Node.jsintermediatenodejswebhookstradingviewautomation
TradingView Webhook Receiver
A minimal, signature-verified Express endpoint that safely receives TradingView alert webhooks in Node.js.
1 min
TradingView alerts can POST JSON to a webhook URL. This Express handler shows the defensive basics: a shared secret, body validation, and idempotency — the plumbing every automation needs before it touches anything important.
import express from "express";
import crypto from "node:crypto";
const app = express();
app.use(express.json({ limit: "16kb" }));
const SECRET = process.env.WEBHOOK_SECRET; // set this in your environment
const seen = new Set(); // simple in-memory idempotency
app.post("/webhook", (req, res) => {
// 1. Authenticate via a shared secret in the payload.

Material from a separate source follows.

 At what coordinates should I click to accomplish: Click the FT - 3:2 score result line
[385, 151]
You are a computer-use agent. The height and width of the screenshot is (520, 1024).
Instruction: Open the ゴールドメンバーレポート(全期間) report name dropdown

if (!SECRET || req.body?.secret !== SECRET) {
return res.status(401).json({ error: "unauthorized" });
}
// 2. Validate the shape you expect.
const { id, symbol, action } = req.body;
if (!id || !symbol || !["buy", "sell", "alert"].includes(action)) {
return res.status(422).json({ error: "invalid payload" });
}
// 3. Drop duplicates (TradingView may retry).
if (seen.has(id)) return res.status(200).json({ ok: true, duplicate: true });
seen.add(id);
// 4. Hand off to your own logic. Never block the response on slow work.
console.log("received", { symbol, action });
return res.status(200).json({ ok: true });
});
app.listen(8080, () => console.log("listening on :8080"));Notes
- Put the endpoint behind HTTPS and a reverse proxy; never expose secrets in client code.
- Swap the in-memory
seenset for Redis in production so idempotency survives restarts. - This receives and validates messages — it deliberately does not place any order. Connecting to execution is your responsibility and risk.
This snippet is educational infrastructure code, not a trading system or advice.